SUPPLIED ENTRIES:
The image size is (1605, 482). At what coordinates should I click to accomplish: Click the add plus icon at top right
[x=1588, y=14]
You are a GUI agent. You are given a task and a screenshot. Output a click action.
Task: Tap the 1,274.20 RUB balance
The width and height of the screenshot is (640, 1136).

---

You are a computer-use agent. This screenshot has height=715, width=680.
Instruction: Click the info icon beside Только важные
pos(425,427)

...

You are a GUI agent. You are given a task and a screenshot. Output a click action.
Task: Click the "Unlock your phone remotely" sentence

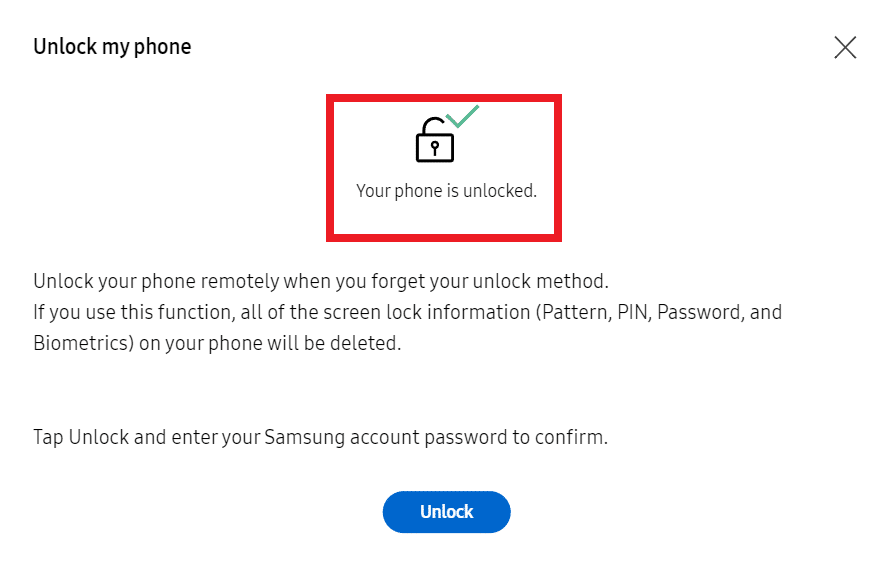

EXERCISE PROMPT: Extract each line holding the word "width" from the records.

OUTPUT BELOW:
The width and height of the screenshot is (640, 1136).
You are a computer-use agent. This screenshot has height=715, width=680.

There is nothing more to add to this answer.